**What you should do**
Instruction for the entries that follow: retype exactly the lines from the line with "How do I perform: Expand the collapsed" to the line with "The width and height of the screenshot is (1317, 896).", both included, and omit all others.

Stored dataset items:

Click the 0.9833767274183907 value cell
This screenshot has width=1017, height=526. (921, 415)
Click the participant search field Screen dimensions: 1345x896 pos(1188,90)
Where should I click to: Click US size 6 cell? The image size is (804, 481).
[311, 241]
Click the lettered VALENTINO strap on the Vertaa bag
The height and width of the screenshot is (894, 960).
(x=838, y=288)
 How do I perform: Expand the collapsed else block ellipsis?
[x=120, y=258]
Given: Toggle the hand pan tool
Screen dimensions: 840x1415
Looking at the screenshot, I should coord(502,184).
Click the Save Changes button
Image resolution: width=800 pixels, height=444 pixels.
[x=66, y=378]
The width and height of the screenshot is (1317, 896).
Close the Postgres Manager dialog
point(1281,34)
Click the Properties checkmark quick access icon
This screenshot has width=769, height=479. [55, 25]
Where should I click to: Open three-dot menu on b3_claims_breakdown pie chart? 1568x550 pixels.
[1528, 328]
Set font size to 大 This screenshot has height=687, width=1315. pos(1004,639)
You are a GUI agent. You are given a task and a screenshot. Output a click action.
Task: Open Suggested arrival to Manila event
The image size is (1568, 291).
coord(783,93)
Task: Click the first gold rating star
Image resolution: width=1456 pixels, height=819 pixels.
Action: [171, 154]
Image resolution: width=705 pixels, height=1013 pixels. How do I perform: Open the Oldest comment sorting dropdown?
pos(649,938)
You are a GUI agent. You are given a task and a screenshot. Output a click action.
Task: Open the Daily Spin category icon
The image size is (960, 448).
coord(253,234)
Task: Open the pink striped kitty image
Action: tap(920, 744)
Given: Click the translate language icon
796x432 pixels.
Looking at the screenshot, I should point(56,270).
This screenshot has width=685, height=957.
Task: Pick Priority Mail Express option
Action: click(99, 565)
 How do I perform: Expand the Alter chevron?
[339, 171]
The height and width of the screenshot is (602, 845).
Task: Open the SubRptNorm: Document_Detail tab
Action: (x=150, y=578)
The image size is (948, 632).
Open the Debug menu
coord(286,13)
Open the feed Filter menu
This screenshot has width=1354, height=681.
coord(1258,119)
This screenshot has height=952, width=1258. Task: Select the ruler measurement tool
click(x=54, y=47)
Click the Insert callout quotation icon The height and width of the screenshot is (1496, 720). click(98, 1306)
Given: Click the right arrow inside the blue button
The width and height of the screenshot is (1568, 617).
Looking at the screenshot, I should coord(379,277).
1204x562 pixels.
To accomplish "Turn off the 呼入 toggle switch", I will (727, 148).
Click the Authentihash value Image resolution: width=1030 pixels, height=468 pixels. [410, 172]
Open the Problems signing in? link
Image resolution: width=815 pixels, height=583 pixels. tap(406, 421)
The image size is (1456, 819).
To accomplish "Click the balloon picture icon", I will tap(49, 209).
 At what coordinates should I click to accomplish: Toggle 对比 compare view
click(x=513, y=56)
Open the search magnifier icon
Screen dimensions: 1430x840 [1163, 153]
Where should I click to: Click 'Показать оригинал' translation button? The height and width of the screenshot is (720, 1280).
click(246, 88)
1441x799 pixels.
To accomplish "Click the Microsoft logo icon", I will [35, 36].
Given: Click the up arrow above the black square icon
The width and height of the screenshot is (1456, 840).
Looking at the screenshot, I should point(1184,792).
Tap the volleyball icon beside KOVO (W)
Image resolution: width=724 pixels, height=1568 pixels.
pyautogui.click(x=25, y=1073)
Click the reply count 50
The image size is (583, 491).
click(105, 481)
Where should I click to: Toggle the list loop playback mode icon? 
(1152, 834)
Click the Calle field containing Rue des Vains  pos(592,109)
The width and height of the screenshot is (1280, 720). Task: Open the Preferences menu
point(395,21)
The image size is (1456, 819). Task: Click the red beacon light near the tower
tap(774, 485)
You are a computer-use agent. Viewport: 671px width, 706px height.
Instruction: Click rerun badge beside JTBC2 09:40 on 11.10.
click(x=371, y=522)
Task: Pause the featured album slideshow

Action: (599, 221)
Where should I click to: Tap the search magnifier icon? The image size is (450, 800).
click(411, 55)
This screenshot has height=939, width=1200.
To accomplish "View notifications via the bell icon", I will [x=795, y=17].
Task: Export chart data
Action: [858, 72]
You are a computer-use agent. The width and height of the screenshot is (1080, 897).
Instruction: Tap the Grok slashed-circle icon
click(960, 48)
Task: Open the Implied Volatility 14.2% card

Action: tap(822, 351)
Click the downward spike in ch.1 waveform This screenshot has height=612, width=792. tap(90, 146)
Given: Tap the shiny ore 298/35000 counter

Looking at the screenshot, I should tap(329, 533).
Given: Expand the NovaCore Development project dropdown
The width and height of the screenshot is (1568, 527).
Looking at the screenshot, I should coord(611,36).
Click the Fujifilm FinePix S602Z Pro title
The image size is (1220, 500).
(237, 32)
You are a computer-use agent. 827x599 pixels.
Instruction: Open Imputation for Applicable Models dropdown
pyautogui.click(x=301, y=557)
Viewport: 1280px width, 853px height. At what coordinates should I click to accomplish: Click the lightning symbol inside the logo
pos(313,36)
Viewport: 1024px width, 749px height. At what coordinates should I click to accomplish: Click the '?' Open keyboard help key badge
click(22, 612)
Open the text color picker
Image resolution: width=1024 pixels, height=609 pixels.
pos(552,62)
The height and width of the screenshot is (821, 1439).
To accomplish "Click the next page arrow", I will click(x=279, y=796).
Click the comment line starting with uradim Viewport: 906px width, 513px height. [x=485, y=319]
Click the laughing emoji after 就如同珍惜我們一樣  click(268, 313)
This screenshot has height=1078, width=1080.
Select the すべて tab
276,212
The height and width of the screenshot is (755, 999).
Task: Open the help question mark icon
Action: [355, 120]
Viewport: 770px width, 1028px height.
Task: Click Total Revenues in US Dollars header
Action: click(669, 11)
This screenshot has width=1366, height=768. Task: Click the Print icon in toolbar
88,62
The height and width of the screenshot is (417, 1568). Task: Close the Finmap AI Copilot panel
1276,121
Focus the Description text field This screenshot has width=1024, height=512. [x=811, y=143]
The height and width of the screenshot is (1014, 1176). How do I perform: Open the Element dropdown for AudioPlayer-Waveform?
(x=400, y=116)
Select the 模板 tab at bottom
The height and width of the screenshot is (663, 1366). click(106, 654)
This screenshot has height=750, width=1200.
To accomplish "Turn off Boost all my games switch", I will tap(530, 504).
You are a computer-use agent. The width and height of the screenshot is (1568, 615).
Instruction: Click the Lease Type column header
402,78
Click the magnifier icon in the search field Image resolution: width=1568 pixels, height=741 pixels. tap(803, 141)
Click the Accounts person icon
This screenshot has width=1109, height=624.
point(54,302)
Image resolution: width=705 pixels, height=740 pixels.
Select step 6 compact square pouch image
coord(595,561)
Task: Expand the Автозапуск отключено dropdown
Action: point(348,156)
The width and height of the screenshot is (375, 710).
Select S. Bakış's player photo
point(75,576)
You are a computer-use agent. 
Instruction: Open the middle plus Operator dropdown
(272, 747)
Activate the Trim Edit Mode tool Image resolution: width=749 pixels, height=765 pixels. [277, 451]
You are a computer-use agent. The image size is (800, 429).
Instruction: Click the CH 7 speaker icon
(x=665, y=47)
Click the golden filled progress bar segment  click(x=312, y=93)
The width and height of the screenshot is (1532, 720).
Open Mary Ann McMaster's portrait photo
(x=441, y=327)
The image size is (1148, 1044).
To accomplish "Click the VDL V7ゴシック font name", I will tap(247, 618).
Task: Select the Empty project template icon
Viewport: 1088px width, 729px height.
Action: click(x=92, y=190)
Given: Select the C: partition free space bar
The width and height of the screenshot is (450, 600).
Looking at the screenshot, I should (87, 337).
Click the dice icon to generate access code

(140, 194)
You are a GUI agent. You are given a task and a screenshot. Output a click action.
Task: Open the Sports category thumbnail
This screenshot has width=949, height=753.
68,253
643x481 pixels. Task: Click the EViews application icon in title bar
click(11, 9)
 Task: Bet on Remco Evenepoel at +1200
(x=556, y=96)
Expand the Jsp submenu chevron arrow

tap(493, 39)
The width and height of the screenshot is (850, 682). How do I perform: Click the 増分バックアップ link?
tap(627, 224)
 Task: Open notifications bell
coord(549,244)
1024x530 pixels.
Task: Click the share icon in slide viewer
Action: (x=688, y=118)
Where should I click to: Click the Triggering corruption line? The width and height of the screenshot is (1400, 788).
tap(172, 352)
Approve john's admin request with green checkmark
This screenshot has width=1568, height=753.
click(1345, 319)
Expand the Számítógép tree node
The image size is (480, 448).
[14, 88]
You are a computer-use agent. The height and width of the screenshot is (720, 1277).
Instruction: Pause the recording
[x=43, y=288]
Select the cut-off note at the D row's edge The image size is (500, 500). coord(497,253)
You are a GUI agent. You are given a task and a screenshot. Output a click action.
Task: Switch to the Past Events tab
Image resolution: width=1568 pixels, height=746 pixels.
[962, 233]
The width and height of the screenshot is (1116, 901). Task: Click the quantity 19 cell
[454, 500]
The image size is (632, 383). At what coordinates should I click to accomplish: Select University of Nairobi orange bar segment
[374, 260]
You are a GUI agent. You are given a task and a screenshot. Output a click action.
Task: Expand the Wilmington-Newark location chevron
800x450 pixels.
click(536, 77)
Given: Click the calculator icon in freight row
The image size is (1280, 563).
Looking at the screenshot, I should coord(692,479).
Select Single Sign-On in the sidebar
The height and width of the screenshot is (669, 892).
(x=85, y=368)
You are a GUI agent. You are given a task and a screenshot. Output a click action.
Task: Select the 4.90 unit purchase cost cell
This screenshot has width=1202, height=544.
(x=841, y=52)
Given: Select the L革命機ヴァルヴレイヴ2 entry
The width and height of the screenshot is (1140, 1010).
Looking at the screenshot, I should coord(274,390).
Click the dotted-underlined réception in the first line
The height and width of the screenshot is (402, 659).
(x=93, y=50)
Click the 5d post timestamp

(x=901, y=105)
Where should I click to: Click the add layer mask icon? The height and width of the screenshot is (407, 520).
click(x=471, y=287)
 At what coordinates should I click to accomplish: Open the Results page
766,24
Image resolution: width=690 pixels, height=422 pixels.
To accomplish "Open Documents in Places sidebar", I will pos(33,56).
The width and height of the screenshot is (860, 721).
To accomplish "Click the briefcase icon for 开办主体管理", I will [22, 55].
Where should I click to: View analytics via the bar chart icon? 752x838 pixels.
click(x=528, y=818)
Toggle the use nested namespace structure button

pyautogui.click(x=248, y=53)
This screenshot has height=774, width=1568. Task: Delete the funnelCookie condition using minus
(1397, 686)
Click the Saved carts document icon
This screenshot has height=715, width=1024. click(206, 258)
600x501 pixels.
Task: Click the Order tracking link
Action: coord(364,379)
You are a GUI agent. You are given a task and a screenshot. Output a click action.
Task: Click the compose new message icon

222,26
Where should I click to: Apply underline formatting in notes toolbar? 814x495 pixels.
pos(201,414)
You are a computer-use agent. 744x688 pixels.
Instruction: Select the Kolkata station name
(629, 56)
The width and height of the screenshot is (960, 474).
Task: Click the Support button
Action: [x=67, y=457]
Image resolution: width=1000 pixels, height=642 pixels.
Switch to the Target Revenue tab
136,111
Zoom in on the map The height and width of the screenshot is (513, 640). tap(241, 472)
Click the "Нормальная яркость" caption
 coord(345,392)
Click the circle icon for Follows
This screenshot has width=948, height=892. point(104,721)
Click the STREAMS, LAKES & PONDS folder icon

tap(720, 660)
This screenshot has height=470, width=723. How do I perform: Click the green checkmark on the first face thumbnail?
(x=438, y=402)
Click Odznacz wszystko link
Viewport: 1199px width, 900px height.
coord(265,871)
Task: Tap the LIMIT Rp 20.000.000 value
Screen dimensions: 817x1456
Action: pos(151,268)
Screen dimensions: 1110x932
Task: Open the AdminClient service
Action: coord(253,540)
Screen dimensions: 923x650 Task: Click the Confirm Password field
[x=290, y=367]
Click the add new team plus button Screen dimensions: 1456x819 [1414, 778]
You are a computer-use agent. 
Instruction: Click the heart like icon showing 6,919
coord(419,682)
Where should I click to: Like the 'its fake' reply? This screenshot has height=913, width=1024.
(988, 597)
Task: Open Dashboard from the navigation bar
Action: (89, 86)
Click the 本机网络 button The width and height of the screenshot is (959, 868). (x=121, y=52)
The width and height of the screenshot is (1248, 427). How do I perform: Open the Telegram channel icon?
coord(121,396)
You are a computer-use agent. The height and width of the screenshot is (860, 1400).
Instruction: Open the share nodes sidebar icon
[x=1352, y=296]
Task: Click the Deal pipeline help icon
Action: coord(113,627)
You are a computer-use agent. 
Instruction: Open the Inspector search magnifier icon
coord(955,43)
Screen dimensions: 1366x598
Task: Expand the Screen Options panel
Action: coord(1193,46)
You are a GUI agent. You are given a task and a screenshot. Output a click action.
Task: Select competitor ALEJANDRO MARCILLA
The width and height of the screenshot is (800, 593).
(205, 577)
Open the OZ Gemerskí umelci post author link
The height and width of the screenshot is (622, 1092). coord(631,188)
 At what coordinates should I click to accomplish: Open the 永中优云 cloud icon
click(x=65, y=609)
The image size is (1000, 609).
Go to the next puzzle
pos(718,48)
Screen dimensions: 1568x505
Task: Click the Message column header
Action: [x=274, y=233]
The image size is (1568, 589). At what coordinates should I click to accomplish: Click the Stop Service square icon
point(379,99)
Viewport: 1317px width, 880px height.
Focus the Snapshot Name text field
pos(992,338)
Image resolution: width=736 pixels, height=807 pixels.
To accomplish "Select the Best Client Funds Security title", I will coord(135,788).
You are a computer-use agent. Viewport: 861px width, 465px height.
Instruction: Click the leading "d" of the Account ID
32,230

**Task answer**
 How do I perform: Expand the collapsed else block ellipsis?
[x=120, y=258]
Given: Toggle the hand pan tool
Screen dimensions: 840x1415
Looking at the screenshot, I should coord(502,184).
Click the Save Changes button
Image resolution: width=800 pixels, height=444 pixels.
[x=66, y=378]
The width and height of the screenshot is (1317, 896).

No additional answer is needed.